=== Begin Enclosure ===
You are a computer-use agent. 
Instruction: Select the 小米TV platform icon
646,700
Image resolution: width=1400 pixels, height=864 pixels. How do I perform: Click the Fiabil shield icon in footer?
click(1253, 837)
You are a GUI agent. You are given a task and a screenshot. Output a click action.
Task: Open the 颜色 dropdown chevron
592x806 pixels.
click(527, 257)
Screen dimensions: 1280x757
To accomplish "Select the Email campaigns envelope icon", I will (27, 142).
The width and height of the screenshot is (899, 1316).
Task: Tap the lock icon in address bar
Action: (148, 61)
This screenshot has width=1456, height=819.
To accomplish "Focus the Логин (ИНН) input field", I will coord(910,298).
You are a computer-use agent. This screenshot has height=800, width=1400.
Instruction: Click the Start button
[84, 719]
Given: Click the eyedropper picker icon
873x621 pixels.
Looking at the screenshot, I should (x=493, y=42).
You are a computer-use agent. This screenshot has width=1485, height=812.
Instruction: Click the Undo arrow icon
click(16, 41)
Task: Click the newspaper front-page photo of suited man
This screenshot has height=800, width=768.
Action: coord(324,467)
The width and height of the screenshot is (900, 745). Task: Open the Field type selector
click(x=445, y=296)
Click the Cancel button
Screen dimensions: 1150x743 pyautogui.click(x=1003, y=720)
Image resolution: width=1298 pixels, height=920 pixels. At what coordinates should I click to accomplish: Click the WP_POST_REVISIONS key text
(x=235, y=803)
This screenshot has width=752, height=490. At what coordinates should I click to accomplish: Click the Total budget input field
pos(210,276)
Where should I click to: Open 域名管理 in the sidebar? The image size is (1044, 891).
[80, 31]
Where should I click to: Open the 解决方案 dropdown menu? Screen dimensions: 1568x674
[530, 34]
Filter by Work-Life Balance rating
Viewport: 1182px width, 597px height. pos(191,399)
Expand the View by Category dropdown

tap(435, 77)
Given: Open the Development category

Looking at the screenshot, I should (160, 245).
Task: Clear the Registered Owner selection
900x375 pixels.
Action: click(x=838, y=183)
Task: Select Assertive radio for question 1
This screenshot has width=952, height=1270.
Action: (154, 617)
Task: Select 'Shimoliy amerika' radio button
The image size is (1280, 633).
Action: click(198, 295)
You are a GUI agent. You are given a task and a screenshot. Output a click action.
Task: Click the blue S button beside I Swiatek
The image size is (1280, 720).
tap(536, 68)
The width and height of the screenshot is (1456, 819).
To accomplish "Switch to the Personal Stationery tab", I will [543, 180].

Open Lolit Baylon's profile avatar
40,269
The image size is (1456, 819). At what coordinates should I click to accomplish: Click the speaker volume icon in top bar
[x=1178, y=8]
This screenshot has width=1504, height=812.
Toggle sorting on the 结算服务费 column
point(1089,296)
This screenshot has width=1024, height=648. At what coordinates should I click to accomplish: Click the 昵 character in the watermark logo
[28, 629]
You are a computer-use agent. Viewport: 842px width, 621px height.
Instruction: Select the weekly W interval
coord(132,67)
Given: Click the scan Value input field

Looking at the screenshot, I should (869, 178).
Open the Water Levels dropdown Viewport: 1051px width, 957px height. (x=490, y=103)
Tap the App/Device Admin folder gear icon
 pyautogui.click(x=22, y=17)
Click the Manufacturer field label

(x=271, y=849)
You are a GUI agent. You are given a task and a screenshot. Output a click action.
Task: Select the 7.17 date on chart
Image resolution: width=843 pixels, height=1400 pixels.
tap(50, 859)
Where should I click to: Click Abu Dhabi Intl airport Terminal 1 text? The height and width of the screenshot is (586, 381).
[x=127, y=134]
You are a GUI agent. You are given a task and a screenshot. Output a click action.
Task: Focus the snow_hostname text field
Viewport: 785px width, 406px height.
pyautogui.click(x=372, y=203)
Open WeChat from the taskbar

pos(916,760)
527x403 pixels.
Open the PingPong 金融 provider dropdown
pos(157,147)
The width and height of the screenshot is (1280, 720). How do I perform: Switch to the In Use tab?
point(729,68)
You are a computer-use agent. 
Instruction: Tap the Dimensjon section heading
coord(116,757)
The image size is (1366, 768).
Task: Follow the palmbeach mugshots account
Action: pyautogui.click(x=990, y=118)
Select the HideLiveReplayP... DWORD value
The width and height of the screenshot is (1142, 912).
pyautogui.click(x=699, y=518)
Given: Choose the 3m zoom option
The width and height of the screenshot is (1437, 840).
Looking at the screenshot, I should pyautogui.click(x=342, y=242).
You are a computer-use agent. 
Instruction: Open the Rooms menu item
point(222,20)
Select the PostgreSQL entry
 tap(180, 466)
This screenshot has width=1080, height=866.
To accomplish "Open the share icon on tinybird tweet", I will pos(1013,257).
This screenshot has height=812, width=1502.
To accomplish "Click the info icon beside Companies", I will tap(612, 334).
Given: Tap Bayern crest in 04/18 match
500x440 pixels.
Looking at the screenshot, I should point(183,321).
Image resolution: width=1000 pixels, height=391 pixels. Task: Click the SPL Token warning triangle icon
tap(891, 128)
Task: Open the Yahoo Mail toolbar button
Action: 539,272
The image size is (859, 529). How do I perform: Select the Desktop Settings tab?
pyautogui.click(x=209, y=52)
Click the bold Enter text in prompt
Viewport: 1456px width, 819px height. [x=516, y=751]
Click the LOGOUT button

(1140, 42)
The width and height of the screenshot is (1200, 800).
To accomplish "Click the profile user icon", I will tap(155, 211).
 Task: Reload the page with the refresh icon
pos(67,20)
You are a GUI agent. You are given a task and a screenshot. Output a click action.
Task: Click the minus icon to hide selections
=== End Enclosure ===
• Problem details
Please state how many lines of the material above include the word "Focus"; the number is the whole answer.

• Final answer
2